Exercise:
Output only the stretch of the listing that starts at the line containing "[Facebook] (1010, 2088)" and ends at the line containing "Disclaimer (36, 1753)", reproduced exactly with both ends.
********
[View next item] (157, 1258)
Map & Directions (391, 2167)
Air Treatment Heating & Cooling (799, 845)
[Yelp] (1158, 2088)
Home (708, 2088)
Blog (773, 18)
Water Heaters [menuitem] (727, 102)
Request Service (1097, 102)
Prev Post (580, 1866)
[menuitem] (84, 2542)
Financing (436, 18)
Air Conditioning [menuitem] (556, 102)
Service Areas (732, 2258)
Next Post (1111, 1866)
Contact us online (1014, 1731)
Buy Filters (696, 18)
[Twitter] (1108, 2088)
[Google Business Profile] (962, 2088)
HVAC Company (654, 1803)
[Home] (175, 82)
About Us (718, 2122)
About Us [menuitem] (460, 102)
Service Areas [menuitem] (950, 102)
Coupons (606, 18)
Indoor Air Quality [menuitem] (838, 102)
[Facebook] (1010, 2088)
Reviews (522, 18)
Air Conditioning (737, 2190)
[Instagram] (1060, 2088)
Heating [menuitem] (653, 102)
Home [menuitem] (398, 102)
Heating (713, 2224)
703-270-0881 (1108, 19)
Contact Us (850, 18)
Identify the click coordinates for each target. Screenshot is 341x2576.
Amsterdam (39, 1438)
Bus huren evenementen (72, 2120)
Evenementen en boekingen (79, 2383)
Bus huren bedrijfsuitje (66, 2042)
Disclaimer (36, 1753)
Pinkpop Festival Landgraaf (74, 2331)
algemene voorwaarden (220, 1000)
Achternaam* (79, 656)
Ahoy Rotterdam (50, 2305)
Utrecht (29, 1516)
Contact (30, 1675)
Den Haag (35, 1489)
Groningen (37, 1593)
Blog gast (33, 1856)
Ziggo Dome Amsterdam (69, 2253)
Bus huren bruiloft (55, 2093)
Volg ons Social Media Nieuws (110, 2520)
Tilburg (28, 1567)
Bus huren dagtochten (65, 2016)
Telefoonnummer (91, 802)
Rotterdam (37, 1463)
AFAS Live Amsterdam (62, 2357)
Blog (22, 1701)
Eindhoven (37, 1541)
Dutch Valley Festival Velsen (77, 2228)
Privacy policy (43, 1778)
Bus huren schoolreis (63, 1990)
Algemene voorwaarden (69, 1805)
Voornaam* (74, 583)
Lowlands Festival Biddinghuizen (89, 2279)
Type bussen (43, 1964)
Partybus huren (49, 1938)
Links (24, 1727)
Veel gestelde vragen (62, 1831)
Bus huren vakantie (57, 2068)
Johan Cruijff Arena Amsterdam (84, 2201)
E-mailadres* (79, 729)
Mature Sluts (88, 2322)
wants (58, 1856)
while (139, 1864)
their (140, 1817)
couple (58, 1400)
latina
********
Your solution:
[Facebook] (1010, 2088)
Reviews (522, 18)
Air Conditioning (737, 2190)
[Instagram] (1060, 2088)
Heating [menuitem] (653, 102)
Home [menuitem] (398, 102)
Heating (713, 2224)
703-270-0881 (1108, 19)
Contact Us (850, 18)
Identify the click coordinates for each target. Screenshot is 341x2576.
Amsterdam (39, 1438)
Bus huren evenementen (72, 2120)
Evenementen en boekingen (79, 2383)
Bus huren bedrijfsuitje (66, 2042)
Disclaimer (36, 1753)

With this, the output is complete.